Build Your Own Virtual Girlfriend

Virtual intelligence-based companion designed to simulate the qualities of a real-life romantic partner

Build Your Own Virtual Girlfriend

1. Background

Social media influencer Caryn Marjorie created a generative AI clone of herself to enable 2-way audio chats with her fans. Responses are spontaneously generated using the GPT-4 plugin, changing the way humans interact with machines.

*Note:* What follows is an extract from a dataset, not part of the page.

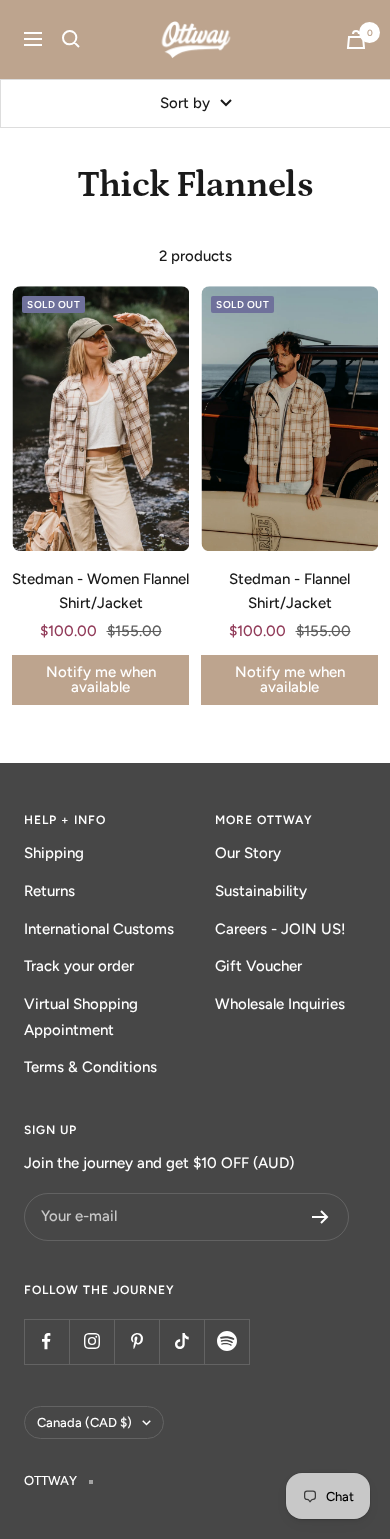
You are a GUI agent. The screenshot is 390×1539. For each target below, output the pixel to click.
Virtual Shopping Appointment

AI startup Forever Voices AI created the CarynAI voice chatbot, which also made clones of Steve Jobs and Taylor Swift.
In this article, I will step-by-step introduce how to build your own virtual girlfriend, powered by OpenAI and ElevenLabs, using Python.

2. Get your API keys

Go to official websites to get your API keys:

Open AI API
ElevenLabs API

3. Set env

Open VS Code and Create a new project. Under the project root directory, create a file named .env. Fill your API keys.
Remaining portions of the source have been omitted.